Lal Sahabaz Qalander is an overwhelming saint cherished and adored by Hindus and Muslims of Sindh alike. He was a great missionary, mystic, scholar and poet, and philologist. Several books in Persian and Arabic are attributed to him.
The shrine around his tomb built in 1356 gives a dazzling Sindhi kashi tiles mirror work and two gold plated doors, one donated by the late shah of Iran, and the other by the late Prime Minister Zulfikar Ali Bhutto.
Thousands of devotees flock to his tomb and their number stands multiplied. His “Urs” death anniversary is a big event. It is not in Pakistan alone that his Urs or the death anniversary is celebrated at Sehwan which springs to life and becomes the focal point of pilgrims from all over Pakistan.
In our own country his Urs is celebrated by the Sindhis in Koliwada, Mumbai. The Sindhis celebrate his ”Urs” dearth anniversary with much of fervour and gaiety, He is so revered in India that in B. Ed. College of Ulhasnagar managed by the Sindhis, one Ms Rukhsana Memon sang the number Sakhi Shahbaz Qalander in devotion to Lal Sahabaz Qalander, which fascinated and enthralled the Sindhis so much that they regaled in ecstasy and frenzy.

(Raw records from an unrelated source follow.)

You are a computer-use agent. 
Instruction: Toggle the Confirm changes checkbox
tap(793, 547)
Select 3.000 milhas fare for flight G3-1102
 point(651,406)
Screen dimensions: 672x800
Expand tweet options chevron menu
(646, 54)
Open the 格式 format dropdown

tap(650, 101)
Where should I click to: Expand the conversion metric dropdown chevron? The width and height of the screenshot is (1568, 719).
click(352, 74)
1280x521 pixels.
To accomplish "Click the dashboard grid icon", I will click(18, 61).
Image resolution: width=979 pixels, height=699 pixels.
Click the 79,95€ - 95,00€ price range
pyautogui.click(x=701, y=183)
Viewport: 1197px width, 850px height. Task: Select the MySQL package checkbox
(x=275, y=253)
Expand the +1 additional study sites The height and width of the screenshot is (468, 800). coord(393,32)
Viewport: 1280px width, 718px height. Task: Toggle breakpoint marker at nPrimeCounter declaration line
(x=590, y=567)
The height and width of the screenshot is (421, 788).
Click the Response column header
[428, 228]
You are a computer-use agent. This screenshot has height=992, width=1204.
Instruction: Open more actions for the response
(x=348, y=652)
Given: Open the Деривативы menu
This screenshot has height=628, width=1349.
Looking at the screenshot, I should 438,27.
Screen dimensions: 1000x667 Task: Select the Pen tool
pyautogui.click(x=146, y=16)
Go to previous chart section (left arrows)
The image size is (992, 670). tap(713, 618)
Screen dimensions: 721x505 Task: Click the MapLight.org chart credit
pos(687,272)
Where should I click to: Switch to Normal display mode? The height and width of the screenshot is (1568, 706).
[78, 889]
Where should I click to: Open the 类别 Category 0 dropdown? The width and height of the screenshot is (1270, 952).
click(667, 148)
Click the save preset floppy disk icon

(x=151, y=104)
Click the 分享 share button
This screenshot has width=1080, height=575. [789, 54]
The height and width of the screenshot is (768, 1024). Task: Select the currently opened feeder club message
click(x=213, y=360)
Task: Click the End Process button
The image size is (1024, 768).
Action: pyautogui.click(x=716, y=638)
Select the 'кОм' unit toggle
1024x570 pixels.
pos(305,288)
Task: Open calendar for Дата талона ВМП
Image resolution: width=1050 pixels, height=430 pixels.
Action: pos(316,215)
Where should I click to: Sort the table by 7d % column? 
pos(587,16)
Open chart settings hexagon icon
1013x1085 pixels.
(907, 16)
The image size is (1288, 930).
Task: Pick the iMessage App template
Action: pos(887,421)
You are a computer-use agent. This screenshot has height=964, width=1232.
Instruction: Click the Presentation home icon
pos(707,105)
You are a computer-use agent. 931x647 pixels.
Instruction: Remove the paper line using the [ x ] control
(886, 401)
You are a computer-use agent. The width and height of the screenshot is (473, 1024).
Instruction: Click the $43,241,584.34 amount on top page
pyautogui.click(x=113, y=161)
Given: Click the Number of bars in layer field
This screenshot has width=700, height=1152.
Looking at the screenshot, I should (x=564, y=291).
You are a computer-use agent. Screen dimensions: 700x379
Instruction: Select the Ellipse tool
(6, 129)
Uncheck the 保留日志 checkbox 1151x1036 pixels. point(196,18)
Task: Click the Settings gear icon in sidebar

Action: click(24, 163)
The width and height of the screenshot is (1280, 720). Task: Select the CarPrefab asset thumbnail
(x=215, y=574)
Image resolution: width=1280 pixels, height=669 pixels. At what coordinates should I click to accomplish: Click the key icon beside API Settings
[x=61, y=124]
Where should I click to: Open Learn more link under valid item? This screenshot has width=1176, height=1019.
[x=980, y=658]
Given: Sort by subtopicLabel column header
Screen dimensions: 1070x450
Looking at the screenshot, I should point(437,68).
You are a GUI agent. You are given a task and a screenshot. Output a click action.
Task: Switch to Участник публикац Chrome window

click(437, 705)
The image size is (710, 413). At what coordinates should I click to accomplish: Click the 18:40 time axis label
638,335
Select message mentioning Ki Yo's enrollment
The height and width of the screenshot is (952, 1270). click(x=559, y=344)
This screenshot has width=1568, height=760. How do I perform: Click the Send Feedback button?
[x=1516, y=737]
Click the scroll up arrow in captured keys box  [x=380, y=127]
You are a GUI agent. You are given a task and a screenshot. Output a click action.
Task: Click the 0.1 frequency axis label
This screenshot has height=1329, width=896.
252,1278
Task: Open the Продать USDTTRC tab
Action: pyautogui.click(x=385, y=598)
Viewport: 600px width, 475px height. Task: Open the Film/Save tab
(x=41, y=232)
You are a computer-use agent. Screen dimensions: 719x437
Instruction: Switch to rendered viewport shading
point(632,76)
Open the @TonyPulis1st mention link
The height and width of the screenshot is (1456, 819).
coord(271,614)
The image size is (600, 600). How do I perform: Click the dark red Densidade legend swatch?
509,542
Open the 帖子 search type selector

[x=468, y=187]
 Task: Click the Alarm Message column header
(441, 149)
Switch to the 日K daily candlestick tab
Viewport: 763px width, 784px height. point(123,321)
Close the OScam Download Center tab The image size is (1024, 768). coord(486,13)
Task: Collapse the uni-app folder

Against this background it is sad to note that the Sufi saint who attained the lofty mystical experience and quite adored by Muslims and Hindus both is not spared by the terror attack. The terrorist did not spare his noble and much cherished shrine.
The actions of the terrorists proceed on the tenet of extremism. The growth of terrorism is the logical corollary of the culture of extremism practiced in Iran, Pakistan and other nations Muslims and otherwise. Terrorism cannot and should not be tolerated under any circumstances, but what is not to be forgotten is the fact that the fountainhead of terror is extremism. Pakistan cannot escape its responsibility of promoting terrorists with the help of the U.S. administration, which was out to harm the Russian interests in Afghanistan. Equally Russian occupation of Afghanistan was not at all justified. Russia was replaced by America in this war game and conditions went worsening in the process creating all the more disturbing scenario building frustrated lot turning to terror.
Equally, Iran’s role in Syria supporting the reign of terror against the helpless citizens triggering the worst ever refugee crisis thus shaped all the more turmoil in the region. It is the extremism, whether of Iran brand or the Arab brand or any other brand, which has articulated the worst crisis leading to the disastrous consequences.
In our own country the communally charged atmosphere is not the good narrative for progress and development. What is needed is curbing the scourge of extremism of any hue and colour, which creates the conditions enacting the massacre at the holy shrine of Lal Shahbaz Qalandar. It is in the interest of the peace and harmony that the attributes of Lal Shahbaz Qalandar are cherished and practised to shape the unity of the people then any virulent polarisation forming the basis of disaster no end.